View from the top: Centa Transmissions
What gives Centa Transmissions its advantage in the mechanical power transmission market? Paul Fanning asks managing director Bob Arnott.
Describing Centa Transmissions, its managing director Bob Arnott describes it as "a good, solid engineering company". On closer examination, however, this sounds like a rather modest description of what is a leading mechanical power transmission company.
A brief look at the markets in which Centa operates gives a clear idea of the level of expertise and experience the company has. Says Arnott: "We have something like 800 customers, who are as diverse as people building boats to manufacturers of excavators, forklift trucks, military vehicles, robotics, machine tools and satellite drives.

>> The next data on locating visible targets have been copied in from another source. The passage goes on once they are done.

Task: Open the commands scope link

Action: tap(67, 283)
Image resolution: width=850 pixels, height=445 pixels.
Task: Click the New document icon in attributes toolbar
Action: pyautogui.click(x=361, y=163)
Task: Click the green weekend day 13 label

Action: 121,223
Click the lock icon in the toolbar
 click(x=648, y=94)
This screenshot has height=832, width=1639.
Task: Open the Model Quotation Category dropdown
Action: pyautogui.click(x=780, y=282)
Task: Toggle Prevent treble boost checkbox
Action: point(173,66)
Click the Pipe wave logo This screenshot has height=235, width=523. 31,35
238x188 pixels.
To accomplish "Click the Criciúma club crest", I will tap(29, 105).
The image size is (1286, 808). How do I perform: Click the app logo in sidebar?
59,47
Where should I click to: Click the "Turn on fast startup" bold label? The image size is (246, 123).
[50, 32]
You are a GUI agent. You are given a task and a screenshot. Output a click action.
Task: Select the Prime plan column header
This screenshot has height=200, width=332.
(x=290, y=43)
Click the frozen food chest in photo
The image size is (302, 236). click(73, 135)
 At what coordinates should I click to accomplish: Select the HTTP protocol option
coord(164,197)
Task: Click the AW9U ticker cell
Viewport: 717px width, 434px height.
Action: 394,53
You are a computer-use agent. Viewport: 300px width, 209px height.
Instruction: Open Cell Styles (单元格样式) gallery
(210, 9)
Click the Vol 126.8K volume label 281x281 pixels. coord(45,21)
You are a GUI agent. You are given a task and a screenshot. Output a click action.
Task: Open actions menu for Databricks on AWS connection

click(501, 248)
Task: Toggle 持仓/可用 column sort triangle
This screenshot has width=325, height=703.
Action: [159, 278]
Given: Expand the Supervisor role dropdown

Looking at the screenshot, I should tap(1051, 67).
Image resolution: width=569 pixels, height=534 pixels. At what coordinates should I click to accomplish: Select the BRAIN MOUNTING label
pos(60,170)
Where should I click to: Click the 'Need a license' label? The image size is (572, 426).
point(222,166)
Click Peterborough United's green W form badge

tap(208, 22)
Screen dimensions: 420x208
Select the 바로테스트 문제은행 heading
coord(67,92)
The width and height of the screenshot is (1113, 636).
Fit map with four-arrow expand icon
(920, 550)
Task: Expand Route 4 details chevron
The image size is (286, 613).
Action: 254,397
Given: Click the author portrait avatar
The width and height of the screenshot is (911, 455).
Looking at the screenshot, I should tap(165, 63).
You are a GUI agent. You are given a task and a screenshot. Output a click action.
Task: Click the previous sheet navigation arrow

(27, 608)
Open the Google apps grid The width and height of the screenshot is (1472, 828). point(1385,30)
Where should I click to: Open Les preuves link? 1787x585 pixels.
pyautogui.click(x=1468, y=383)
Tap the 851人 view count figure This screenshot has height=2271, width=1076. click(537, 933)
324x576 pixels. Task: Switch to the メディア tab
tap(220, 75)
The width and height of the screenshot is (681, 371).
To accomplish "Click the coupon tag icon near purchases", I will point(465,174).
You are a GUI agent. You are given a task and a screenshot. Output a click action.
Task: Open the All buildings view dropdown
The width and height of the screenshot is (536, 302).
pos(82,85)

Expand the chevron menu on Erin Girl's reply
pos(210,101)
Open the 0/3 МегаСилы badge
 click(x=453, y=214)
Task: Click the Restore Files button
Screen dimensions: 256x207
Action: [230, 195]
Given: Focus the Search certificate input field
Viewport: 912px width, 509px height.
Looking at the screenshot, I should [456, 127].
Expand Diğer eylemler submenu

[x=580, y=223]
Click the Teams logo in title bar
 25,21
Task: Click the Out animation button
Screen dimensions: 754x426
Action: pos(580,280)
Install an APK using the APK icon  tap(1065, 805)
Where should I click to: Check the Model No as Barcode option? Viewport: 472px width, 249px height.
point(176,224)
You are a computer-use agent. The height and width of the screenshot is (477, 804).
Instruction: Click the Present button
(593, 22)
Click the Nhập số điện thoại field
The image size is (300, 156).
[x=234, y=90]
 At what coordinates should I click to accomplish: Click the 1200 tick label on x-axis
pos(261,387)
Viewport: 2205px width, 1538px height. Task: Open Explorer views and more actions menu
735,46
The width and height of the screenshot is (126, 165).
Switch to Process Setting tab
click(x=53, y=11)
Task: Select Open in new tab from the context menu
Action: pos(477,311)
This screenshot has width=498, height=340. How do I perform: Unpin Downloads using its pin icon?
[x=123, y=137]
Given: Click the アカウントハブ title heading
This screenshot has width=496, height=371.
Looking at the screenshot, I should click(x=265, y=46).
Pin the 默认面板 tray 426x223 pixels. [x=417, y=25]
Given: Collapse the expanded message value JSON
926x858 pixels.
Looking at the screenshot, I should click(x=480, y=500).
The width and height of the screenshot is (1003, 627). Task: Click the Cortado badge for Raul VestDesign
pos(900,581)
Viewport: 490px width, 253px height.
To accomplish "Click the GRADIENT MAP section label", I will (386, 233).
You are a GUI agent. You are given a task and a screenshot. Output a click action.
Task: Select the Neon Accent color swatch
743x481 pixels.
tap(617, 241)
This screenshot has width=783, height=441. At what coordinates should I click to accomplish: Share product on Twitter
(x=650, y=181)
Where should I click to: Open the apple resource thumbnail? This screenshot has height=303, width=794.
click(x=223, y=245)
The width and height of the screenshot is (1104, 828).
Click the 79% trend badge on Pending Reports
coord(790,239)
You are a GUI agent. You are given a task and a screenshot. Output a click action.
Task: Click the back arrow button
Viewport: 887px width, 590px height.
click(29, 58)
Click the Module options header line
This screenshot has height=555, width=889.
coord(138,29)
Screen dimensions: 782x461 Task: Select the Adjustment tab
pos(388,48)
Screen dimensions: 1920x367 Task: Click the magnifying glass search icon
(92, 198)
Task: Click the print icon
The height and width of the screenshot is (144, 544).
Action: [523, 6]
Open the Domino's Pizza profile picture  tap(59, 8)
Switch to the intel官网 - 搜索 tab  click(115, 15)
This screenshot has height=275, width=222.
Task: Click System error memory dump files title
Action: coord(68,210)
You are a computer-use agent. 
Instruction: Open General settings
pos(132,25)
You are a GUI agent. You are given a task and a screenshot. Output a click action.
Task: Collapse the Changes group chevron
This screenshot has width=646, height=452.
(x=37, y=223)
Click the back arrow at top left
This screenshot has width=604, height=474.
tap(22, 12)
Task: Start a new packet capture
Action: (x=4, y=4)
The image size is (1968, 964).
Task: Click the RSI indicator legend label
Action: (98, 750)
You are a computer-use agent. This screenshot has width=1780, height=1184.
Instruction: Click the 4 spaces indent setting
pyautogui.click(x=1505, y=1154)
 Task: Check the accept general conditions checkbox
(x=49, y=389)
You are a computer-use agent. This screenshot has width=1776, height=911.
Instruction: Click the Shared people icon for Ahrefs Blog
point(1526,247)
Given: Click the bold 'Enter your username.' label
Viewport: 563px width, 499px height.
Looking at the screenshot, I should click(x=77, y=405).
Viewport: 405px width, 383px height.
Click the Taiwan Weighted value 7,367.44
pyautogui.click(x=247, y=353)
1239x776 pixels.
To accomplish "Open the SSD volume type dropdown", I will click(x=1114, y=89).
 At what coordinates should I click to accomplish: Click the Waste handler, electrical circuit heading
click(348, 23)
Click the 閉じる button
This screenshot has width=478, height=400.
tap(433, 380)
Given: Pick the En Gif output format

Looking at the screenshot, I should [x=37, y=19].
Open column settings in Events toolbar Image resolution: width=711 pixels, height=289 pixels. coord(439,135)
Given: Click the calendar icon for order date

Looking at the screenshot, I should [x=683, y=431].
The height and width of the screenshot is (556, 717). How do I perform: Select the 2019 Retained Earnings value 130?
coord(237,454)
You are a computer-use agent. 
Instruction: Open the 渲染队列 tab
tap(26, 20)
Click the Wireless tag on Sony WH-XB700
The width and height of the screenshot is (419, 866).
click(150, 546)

Joining one machine to another via a mechanical transmission is a very widespread application."
The company's levels of specialist expertise and wide market base are the key reasons for this, which he says, are because Centa is highly competent in its specialist area and able to survive. The company's technical expertise has an additional benefit in so far as it means that it is often the first point of call for many projects and has a good reputation for what it does.
The fact that Centa is well known for its areas of competence has been significant in ensuring that they have also been at the forefront of one of the major growth areas of recent years, the renewable energy sector. While he bemoans the fact that more of the money being spent on renewables isn't being spent on growing the UK's manufacturing base for this sector, Arnott says: "We're not put off by large, industrial projects. We've got the experience to design and manufacture unusual applications."
Michael Sykes, Centa's Gears Division Manager, is clearly intimately involved with Centa's work in the renewable energy sector and feels that the company's willingness to get involved with innovative projects at an early stage has reaped dividends. He says: "We like to get involved at the design stage, which is always interesting because we are able to offer all of our technical expertise, helping our customers through this period and thus ensuring that they need not look elsewhere for those skills." This approach has proved to be the case with Marine Current Turbines, whose tidal turbine has been operating in Strangford Lough in Northern Ireland. Says Sykes: "They've had that machine in there since 2008 and they've been producing electricity for the grid ever since. We provided the couplings for their original prototypes, with zero defect and no problems and we've helped them extensively with their prototyping and validation ever since. MCT is now planning to expand an energy installation off the west coast of Scotland."
Centa is also heavily involved in the area of wind turbines. Summing up the challenges this market poses, Bob Arnott puts it succinctly, saying: "It's all about reliability. If you've followed the experience of wind turbines, there has been some terrible trouble with their reliability, so a lot of concentration has been on gearbox development."
In this market again, he believes that Centa's experience in other sectors has held it in good stead. He explains: "With wind turbines, all the machinery is on a very, very fragile cell base. So the movement within the gear machinery is quite high when compared to other applications. From our point of view we're used to foundations being flexible because we do coupling units for things like aluminium ferries, which also have 'flexible' foundations. So when we're choosing a coupling for a wind turbine, we know exactly which coupling unit to go for because we've seen it before and have the product base to cope with it."
Summing up Centa, Arnott says: "Our customers aren't stupid; ultimately they come to us because we know what we're doing."